Building and protecting company reputation is harder than ever amidst the free flow of information brought about by social media. And organisations are still struggling to meet the demands of this “always-on” communications landscape, according to the report ‘Reputation: With or Without You’ by comms agency MSLGROUP. The study was based on interviews with senior communications professionals in 100 major companies across EMEA.

 

 

 

 

 

 

The research found that many recognise the need to switch from broadcast to conversation with their customers or partners, but remain uncertain about how to produce the most effective content to engage across both old and new communications channels. Listening is a fundamental skill for communications professionals – more important than ever if companies want to be interesting and influential today.

There were also significant organisational barriers holding up change; often company culture (too timid to engage online) or company structure (lack of skills/expertise) get in the way of effective engagement. Employees aren’t being included in communications efforts in ways they find meaningful either.

Respondents were asked to rank from 1-6 the greatest cultural or organisational barriers they experienced in meeting the demands of the always-on conversation

What does this mean for those in the business of strategic communications and PR?

First and foremost, it means that you have to better integrate services if you’re to remain relevant to clients. Internal, external and employee comms are all blending and are increasingly interrelated.

Audiences and channels are also blurring. Companies that can play across the full spectrum of audiences (online and offline) and channels (paid, owned and earned) will be the ones who succeed.

Second, you need to help your clients create clear, concise, and compelling content. It’s substance and relevance that are winning in the digital world and organisations require partnerships with strategic communications and PR firms to help generate the kind of content that will get them noticed.

Third, you need to recognise the valuable role now played by employees. Organisations need to mine their employees for content and stories, and then need to transform them into capable communicators to help amplify their business’ message across digital channels. What better advocates can a business have than the people who run it each and every day?
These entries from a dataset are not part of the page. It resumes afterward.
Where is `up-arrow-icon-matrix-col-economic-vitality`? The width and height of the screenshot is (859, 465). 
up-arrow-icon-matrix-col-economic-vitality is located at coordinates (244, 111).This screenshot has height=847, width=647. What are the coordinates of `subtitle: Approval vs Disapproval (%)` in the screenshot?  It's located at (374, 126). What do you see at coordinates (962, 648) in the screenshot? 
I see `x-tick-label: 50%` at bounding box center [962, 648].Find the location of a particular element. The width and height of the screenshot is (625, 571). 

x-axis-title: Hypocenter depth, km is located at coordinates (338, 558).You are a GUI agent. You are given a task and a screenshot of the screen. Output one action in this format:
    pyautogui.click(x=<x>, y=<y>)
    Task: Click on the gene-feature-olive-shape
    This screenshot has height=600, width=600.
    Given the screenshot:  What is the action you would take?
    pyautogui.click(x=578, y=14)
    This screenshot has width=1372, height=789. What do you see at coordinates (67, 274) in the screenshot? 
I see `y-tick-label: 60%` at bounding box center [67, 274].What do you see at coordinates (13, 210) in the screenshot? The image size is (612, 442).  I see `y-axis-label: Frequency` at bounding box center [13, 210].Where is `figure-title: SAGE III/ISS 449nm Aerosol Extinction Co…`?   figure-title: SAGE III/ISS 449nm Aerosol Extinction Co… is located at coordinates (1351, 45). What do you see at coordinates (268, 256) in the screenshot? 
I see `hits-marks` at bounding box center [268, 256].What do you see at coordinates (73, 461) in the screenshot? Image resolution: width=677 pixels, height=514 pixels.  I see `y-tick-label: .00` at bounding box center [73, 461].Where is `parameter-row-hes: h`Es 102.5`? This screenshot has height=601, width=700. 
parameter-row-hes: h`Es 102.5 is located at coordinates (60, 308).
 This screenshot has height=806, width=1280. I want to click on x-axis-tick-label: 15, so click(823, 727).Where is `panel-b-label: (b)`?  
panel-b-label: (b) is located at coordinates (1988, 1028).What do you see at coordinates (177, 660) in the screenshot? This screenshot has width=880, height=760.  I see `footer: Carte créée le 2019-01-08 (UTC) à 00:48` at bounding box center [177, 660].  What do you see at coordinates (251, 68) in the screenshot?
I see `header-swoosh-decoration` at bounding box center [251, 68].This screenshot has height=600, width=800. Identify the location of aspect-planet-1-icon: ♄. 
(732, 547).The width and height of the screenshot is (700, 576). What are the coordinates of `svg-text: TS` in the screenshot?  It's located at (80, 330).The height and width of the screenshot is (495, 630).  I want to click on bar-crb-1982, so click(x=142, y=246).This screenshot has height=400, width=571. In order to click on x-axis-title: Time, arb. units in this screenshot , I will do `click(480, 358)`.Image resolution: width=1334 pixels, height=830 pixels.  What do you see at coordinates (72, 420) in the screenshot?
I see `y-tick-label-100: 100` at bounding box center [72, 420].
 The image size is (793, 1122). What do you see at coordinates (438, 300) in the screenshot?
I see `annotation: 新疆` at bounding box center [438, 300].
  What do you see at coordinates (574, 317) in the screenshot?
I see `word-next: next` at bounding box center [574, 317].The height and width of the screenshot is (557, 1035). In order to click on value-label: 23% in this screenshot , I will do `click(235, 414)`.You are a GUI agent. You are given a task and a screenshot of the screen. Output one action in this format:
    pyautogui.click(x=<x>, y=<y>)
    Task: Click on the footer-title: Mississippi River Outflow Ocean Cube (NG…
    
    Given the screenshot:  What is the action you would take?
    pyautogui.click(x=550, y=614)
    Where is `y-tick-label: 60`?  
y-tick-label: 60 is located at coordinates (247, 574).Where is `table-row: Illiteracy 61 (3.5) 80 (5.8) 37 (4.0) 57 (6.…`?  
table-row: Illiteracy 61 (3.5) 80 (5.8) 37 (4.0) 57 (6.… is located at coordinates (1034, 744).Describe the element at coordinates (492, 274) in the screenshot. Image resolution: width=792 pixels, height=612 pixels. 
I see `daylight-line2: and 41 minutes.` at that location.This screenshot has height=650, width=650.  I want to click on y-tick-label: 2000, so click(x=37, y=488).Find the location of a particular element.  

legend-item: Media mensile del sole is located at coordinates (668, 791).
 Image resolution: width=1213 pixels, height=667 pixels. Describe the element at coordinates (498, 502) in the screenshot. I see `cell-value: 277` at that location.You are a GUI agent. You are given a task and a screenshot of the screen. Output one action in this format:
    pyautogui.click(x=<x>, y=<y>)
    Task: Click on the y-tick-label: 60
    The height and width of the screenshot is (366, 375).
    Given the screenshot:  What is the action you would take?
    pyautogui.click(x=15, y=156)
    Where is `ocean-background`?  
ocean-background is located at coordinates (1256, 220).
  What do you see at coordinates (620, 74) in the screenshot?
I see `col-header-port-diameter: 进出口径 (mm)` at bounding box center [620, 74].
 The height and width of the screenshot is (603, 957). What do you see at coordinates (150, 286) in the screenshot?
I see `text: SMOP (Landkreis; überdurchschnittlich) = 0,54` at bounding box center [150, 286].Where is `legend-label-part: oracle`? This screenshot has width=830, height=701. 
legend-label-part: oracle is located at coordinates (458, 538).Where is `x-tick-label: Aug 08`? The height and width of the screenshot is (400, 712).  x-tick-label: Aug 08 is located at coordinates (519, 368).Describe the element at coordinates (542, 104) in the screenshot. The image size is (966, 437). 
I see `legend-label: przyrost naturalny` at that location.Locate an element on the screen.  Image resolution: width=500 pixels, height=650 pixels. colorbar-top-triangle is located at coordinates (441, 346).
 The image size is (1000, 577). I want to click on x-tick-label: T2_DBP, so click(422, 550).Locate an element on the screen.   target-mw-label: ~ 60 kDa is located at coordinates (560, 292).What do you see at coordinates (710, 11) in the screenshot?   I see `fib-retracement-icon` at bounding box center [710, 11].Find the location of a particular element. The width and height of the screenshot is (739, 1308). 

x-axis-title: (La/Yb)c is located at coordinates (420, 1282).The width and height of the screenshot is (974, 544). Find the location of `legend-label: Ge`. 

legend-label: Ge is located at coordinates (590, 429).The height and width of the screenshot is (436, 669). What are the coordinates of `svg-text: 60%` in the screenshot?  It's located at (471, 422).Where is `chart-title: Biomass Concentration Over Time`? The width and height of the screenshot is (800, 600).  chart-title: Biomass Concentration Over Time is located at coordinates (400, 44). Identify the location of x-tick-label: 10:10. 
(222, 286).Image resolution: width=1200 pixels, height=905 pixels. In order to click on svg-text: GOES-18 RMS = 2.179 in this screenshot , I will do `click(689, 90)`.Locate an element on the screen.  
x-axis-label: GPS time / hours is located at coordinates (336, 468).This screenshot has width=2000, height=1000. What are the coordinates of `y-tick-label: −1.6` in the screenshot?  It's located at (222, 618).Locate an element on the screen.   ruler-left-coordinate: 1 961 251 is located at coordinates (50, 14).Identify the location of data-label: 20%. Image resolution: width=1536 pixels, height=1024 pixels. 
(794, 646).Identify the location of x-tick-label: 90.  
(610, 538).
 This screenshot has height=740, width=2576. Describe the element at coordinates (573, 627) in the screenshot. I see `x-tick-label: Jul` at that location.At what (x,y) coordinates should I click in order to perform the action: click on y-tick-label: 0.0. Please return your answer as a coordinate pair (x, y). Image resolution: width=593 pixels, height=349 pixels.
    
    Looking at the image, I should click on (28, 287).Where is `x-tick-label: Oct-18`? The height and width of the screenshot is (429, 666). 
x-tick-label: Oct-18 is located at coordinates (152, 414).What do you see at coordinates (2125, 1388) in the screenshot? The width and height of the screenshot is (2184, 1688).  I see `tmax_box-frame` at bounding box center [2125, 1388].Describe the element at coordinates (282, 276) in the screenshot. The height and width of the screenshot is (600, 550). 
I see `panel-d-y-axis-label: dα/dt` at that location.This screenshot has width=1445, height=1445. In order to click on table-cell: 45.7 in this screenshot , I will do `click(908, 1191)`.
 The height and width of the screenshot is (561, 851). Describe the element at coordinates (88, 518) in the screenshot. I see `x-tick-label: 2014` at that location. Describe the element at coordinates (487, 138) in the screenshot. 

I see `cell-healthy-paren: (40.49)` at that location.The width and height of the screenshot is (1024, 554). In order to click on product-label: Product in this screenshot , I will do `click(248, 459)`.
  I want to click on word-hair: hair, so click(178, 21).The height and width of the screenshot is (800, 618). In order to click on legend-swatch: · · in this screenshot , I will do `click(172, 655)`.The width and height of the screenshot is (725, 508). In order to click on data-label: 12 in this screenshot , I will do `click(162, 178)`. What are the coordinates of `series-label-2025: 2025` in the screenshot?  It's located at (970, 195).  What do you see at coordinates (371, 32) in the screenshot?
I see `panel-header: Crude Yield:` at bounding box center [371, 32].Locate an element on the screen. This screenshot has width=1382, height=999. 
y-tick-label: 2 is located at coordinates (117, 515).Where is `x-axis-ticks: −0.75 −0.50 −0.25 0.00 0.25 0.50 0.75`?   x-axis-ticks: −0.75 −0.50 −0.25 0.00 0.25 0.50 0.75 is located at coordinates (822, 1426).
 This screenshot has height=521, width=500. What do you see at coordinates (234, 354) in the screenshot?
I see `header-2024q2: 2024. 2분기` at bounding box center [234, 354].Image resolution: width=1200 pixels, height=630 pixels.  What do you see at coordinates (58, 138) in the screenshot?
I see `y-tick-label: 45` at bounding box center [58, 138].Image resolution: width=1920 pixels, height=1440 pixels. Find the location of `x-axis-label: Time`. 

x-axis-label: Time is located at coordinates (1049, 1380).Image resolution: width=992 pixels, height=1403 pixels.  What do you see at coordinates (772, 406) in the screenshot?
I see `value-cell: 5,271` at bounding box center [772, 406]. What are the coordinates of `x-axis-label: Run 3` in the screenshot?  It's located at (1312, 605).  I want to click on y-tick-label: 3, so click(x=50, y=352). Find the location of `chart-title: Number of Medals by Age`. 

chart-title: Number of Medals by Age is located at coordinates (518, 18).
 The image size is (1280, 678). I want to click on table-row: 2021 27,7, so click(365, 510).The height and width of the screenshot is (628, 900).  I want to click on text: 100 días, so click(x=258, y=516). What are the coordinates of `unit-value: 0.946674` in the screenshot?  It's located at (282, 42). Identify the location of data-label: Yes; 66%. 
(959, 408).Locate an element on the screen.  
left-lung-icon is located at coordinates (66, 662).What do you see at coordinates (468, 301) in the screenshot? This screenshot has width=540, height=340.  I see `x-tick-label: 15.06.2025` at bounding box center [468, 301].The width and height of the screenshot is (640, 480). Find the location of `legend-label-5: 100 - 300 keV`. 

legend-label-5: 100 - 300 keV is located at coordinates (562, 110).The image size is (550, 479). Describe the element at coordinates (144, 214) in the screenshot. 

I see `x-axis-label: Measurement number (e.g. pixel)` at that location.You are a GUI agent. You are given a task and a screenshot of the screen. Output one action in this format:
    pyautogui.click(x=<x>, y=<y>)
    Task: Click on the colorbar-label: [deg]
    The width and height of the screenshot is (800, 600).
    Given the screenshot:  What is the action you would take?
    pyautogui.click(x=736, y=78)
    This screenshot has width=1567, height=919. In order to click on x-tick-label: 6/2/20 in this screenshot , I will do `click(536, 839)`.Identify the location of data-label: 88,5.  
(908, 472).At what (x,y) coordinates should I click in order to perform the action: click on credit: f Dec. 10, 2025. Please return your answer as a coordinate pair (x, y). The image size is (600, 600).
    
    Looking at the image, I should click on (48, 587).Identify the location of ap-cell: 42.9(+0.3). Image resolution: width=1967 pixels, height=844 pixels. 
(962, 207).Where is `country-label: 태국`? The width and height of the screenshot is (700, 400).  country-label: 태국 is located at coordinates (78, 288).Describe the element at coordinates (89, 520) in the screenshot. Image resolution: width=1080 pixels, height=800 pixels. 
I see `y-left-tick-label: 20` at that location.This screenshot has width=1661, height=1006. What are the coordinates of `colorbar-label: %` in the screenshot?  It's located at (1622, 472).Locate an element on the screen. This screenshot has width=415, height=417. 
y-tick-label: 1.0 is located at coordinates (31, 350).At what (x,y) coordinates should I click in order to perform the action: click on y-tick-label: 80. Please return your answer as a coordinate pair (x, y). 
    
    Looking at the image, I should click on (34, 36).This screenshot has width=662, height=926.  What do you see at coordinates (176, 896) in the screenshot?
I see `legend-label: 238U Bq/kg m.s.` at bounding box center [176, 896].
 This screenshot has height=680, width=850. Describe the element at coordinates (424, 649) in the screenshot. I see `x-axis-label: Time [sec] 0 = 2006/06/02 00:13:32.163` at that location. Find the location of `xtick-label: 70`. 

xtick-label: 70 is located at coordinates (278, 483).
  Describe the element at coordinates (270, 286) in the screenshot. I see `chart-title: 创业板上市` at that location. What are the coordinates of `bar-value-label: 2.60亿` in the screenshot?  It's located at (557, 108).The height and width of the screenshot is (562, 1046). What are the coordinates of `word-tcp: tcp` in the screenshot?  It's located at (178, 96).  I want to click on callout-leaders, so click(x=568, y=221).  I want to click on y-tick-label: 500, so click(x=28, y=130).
And lastly, strategic communications companies need to listen carefully to their clients. You need to be interested in clients’ business challenges in order to present them with interesting solutions that will help them be influential and successful in what is a very crowded communications environment. This will require a blend of art (creative), science (data) and business savvy to create content that can drive relentless action on behalf of businesses and brands.                                                                                       

The full report: MSLGROUP’s Reputation: With or Without You

Methodology

To gauge the views of senior communications managers at 100 top organisations in EMEA, MSLGROUP developed a survey with a mixture of open and closed questions targeted to their experience in dealing with communications and reputational issues. Quantitative questions were analysed according to the data, with the descriptive supplement answers providing insight into the thinking behind the quantitative answers. The qualitative answers were in general clustered in order to ascertain any common themes across companies.